This is ridiculous. This book has 48 ratings and 19 reviews. It isn’t published until Feb. 2016 so all these reviewers are receiving ARCS, but most are not declaring this.
Doubleday the publisher is providing these books and Doubleday the GR member is then liking the reviews. Doubleday the member has rated a lot of books, only the ones published by them and all 5 star of course. They publish reviews that are written by their marketing department (they do declare this some of the time, but not all) and so are not reviews at all but advertising, in other words a PR release. Spin.
The majority of the ARC reviewers do not declare it is a freebie either explicitly or at all do not declare any of their books to be freebies in exchange for an almost invariably good review. It is easy to check them by looking at the review date and book publication date. Some put it on a shelf called ARC which is certainly meaningless to the majority of readers. I asked every customer who came in to my bookshop for three days this week if they knew what an ARC was. Not a single one did.
People occasionally think it’s a bit much when authors ‘like’ every single good review members write, I think it’s more than a bit much when the publisher supplies the book in exchange for a review and then likes the review having also 5* and ‘reviewed’ the book themselves.

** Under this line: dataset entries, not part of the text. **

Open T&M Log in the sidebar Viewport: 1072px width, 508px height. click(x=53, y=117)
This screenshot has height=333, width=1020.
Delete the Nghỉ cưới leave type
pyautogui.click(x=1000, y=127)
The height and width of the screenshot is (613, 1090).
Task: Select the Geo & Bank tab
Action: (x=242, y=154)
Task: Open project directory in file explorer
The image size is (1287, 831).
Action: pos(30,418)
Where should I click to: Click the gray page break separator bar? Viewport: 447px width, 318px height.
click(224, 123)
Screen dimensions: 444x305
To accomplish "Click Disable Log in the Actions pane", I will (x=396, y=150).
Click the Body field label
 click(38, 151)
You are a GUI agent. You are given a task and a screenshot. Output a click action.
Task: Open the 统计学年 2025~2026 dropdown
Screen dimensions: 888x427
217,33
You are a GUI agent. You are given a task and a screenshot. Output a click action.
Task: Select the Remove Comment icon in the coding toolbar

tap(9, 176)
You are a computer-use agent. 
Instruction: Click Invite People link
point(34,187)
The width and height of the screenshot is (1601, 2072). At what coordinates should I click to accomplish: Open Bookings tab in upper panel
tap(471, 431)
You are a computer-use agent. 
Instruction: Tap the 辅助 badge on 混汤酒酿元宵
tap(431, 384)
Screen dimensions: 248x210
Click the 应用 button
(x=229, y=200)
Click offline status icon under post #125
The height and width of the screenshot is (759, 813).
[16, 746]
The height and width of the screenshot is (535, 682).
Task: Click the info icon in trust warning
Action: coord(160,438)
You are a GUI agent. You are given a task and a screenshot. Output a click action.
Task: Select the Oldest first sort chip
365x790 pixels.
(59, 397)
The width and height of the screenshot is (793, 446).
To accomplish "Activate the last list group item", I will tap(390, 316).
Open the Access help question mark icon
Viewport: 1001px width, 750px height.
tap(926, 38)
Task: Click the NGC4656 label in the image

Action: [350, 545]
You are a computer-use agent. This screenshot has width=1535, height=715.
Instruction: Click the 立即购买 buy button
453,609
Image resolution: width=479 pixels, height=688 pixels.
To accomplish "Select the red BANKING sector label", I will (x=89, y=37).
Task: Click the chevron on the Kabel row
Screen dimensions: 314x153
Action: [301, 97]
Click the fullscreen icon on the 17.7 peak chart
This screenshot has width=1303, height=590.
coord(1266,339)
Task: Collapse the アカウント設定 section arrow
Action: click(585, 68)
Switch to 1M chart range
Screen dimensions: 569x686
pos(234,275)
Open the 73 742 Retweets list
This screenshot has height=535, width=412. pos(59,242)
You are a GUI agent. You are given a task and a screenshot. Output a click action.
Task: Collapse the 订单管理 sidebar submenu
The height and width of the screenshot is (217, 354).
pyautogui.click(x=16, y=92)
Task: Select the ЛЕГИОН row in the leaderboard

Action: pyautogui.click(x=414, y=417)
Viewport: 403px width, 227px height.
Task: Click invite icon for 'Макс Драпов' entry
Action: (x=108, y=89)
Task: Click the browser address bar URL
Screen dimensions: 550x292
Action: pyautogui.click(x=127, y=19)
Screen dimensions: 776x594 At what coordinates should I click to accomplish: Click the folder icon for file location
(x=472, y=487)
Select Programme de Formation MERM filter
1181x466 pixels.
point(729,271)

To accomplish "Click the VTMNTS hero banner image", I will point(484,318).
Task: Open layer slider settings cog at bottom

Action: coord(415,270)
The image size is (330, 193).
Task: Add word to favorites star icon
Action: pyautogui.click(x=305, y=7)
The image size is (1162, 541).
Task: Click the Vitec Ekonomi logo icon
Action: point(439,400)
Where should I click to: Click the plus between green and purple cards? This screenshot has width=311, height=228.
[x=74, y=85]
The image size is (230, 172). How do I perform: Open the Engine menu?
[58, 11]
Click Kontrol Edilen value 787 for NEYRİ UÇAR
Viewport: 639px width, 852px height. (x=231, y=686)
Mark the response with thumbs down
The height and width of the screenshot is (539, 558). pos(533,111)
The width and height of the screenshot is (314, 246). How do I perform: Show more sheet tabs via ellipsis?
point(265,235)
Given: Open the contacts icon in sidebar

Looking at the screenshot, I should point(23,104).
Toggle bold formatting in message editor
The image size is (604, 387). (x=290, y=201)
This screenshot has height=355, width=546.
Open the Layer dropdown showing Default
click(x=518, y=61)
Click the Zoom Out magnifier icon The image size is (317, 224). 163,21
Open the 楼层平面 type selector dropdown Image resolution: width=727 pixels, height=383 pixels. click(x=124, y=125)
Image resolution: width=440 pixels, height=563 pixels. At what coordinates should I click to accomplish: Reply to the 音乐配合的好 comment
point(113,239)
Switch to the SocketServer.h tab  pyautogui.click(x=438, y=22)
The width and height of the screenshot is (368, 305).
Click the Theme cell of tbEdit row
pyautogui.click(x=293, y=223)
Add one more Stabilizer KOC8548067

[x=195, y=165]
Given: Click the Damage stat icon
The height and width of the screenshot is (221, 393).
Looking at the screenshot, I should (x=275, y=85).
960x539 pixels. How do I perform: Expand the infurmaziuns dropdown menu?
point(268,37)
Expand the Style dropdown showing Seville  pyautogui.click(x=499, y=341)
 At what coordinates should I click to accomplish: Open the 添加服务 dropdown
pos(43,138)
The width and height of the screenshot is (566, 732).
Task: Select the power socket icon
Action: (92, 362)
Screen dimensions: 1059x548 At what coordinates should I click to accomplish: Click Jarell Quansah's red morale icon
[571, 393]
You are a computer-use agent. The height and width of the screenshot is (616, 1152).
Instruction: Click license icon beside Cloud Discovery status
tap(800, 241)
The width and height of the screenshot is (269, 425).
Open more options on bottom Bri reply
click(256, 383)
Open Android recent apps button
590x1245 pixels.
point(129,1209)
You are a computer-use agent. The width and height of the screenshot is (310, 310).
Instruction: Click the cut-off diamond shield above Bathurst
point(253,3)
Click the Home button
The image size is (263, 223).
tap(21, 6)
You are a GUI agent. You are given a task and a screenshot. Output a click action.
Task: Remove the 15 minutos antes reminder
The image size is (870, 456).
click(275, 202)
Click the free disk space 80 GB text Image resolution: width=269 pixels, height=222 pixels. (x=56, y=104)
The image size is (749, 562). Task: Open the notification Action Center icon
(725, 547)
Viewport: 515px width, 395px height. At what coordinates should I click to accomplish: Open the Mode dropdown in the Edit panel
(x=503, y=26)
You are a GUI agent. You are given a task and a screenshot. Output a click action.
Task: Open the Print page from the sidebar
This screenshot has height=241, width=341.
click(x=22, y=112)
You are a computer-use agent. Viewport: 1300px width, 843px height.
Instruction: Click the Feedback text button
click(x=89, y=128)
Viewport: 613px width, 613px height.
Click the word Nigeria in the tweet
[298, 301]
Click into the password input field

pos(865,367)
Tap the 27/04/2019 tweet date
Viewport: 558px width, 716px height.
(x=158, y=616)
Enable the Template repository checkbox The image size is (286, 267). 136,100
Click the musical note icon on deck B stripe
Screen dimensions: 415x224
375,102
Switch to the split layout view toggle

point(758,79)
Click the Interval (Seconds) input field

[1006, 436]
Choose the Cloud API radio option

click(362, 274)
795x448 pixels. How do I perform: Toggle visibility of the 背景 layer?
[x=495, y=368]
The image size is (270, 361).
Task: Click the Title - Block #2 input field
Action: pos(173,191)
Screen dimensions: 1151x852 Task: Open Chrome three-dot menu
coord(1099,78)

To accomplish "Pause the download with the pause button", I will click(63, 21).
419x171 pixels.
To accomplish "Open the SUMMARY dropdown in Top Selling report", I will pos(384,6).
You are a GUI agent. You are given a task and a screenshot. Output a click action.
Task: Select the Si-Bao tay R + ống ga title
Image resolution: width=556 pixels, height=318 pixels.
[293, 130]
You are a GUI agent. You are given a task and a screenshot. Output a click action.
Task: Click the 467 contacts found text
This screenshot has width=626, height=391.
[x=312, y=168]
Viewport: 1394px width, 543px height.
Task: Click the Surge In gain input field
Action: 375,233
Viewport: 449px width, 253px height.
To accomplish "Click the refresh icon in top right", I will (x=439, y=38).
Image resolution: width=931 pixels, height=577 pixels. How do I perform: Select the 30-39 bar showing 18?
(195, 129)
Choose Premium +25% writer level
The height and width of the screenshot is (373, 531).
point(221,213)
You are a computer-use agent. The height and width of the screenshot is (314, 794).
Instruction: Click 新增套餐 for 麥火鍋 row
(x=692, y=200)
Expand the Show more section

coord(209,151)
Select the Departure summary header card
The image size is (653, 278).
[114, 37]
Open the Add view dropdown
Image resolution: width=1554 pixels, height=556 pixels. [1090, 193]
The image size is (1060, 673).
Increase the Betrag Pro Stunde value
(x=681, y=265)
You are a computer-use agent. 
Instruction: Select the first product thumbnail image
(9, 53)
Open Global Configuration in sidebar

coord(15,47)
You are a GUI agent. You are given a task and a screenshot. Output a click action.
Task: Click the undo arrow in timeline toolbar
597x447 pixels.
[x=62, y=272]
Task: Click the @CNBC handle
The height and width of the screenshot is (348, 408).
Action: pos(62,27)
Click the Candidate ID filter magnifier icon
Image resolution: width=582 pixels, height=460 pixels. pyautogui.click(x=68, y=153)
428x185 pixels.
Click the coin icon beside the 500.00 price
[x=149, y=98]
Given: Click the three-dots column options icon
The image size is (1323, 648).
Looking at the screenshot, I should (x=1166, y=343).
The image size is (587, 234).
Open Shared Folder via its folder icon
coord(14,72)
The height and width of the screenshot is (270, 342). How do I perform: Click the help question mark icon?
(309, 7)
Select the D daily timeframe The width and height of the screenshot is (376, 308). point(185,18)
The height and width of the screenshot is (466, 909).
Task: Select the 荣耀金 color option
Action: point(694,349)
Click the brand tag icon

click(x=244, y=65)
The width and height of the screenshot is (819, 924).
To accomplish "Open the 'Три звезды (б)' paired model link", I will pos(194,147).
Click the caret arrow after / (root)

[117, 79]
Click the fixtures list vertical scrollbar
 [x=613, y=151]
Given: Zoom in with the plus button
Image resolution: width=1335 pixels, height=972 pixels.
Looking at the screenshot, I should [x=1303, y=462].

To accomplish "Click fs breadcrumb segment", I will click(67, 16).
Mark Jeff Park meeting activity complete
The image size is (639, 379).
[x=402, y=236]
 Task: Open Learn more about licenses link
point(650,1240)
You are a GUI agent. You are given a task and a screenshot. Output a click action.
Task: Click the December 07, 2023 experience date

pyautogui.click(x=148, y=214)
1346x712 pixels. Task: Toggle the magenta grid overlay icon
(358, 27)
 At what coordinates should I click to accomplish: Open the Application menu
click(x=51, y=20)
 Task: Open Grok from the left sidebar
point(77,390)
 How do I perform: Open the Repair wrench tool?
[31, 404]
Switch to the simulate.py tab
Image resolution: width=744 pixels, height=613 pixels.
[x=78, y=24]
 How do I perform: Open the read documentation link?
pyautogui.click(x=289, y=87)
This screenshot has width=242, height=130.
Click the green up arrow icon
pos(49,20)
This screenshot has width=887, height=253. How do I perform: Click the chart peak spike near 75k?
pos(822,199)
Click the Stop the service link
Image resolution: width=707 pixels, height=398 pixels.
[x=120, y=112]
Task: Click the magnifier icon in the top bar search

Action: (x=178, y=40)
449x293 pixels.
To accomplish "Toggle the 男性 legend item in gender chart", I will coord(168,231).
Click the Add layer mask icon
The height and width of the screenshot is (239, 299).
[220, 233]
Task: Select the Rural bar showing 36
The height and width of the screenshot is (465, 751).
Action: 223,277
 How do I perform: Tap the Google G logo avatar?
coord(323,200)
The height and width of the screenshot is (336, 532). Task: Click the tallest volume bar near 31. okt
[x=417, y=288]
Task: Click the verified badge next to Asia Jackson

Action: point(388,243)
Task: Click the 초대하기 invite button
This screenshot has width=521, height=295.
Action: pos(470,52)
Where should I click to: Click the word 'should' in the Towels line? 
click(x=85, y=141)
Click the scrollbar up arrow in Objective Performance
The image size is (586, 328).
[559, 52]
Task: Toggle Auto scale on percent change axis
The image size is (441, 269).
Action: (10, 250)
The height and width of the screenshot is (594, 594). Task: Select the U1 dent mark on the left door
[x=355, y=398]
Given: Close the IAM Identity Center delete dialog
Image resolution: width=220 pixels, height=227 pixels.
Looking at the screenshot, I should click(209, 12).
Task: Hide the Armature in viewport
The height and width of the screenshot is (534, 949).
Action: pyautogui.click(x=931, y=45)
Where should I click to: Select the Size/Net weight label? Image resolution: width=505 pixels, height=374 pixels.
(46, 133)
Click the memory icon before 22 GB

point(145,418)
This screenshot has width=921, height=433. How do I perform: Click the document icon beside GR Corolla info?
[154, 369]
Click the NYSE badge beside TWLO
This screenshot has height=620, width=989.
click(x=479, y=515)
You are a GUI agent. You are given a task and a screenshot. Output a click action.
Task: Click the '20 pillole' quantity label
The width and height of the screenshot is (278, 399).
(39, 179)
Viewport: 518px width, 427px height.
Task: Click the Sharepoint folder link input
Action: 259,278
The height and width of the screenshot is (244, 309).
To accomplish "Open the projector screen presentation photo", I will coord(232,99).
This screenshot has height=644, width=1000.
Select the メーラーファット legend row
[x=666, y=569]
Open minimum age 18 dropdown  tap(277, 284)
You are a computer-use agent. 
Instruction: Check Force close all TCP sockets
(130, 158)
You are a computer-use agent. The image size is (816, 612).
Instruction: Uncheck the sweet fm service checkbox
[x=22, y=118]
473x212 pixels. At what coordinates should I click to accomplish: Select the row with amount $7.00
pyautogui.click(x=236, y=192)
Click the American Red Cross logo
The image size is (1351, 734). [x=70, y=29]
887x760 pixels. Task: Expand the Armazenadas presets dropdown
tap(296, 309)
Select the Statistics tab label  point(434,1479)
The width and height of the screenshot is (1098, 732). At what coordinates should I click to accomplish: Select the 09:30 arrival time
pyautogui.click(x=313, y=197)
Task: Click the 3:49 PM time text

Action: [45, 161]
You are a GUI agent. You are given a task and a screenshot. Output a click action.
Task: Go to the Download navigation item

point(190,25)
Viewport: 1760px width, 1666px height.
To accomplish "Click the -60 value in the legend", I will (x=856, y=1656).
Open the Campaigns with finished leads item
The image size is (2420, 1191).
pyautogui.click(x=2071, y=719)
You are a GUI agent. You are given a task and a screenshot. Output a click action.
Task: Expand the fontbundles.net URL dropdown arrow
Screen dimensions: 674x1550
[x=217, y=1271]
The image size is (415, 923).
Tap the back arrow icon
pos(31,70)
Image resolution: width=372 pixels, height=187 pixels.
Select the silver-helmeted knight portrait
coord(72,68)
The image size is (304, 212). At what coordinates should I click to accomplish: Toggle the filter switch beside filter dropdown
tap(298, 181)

If you look at Doubleday the member you can see that this is what the profile exists for – marketing their books, posting advertising as reviews and promoting freebie reviews. That is fair enough for a publishing company, but not as a reader, since it obviously isn’t. I think publishers as members ought to have a different status, perhaps publisher pages, like author pages.
My own declaration: I worked for Doubleday for quite a long time years ago, Great company. Pay well and promote fast. So well in fact I was able to go sailing around the world and never went back to work. So it’s nothing personal.
But I’m a reader and bookseller now and books do not make much money. I make money from repeat customers so when I promote books I have to tell them the truth and not just 5* advertising. I rely on advance reviews to get sales of new hardback books and when a publisher and a load of reviews are playing fast and loose like this I can’t trust their reviews.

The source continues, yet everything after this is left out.